Having read this fairly deep dive on Kelly, we could probably agree on the fact that the beautiful theory behind it is extremely convincing. If theory equaled practice, then it would be all said and done. As Yogi Berra stated though:
In theory there is no difference between theory and practice - in practice there is.
Reviewing the criterion again, now from a more practical but also a more skeptical point of view, a couple of questions regarding the underlying assumptions necessarily arise:
Intrinsic to the Kelly Criterion is the knowledge of true probabilities. With casino games being an exception, possessing this knowledge is in most cases unfortunately impossible. Since Kelly maximizes your long term growth *conditional* on being provided true probabilites, it should not come as a surprise that using *incorrect* input data could severely harm your portfolio returns.
Kelly is what a mathematician would call *asymptotically* optimal, i.e. it is an optimal, outperforming strategy as the number of bets becomes very, very large. Since lots of bettors do not iterate an ‘infinite’ number of times, maybe an analysis of a finite case would suit them better?
If in possession of a large portfolio, getting Kelly size down with your bookmakers/other market participants will be extremely tricky if not impossible. Therefore one could envision a superior strategy that maximizes the probability of reaching these levels/thresholds rather than focusing on impractical “long-term growth”.
In real life bettors do not necessarily care about becoming infinitely richer than their fellow men. Kelly betting is inherently volatile and not for everyone. Two examples:
They may prefer becoming “rich enough” in a non-stressful manner.
They could have a wish of for example never having a larger drawdown than 10 %, a wish that is completely incompatible with Kelly betting.
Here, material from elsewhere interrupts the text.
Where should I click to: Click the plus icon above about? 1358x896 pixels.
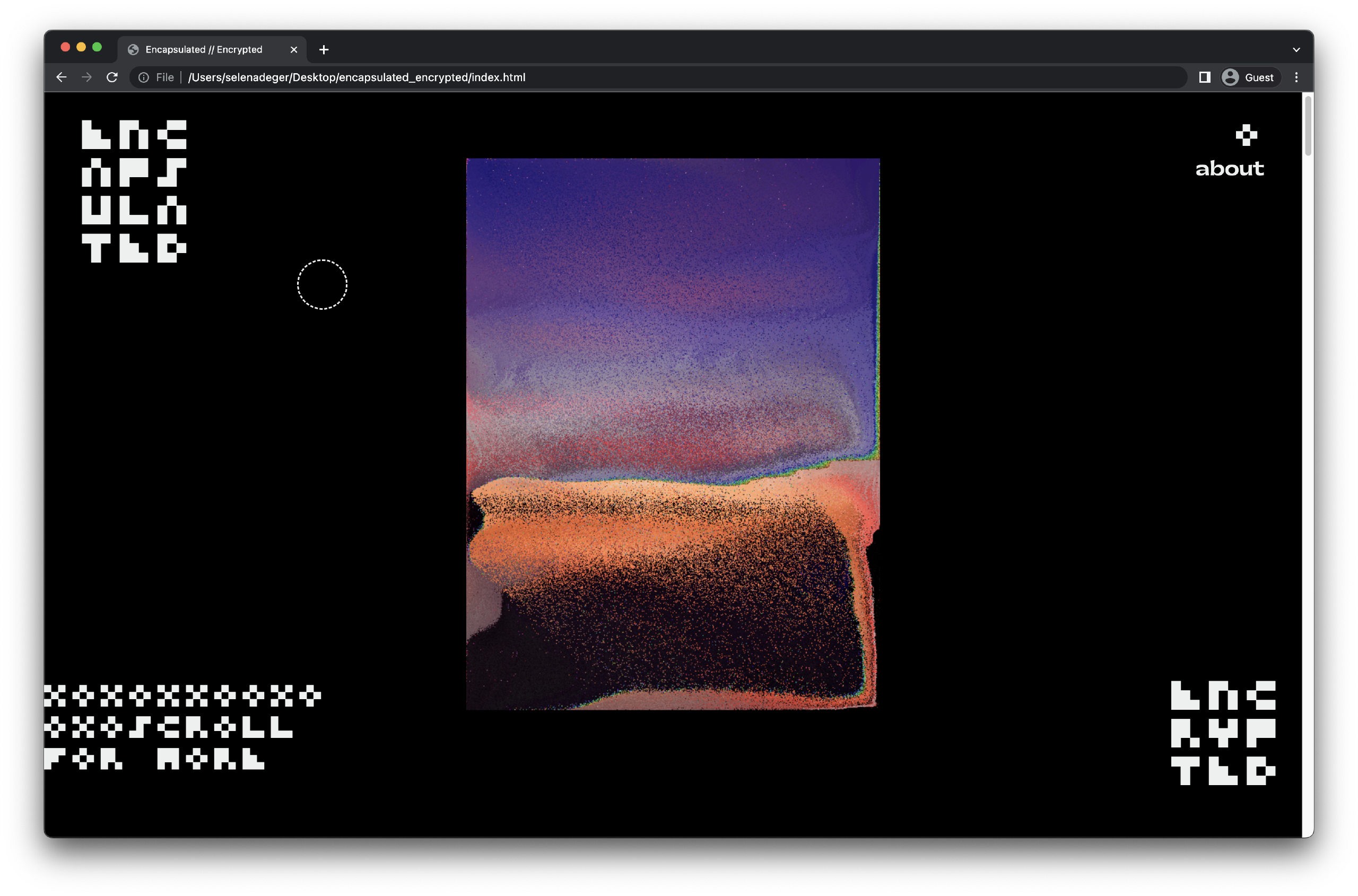1246,135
If we were to comment on these arguments, the large portfolio → cannot get Kelly size down is in our opinion the only compelling one. In future more practical Kelly posts we will make sure to give this case a profound analysis and also explain why we believe that the rest of them are of no interest for a true BILL BETTOR. And, it is important to mention it yet again, the output from the formulas is *not* all there is to it, truth lies not in the numbers but in understanding the effects the various parameters have on them.
Conclusion
Despite the fact that it may not always, under every circumstance, be optimal in practice, Kelly knowledge is in our opinion one of the most indispensable frameworks the betting world has to offer, challenged only by a few Bayesian (Bayes, another genius soon to be introduced to the Jungle) concepts. The moment you get used to observing everything from a Kelly/growth/geometric mean maximization point of view, things that have puzzled you before immediately begin to make complete sense. You get the feeling of “ah, it had to be” again and again. And while reality may restrict the Kelly bettor from performing *infinitely* better than everyone else, we are very confident that when push comes to shove, the difference between the guy learning ‘the Kelly way’ thoroughly versus the one ignoring/missing it will be *massive*. Not only bankroll-wise.
Until next time…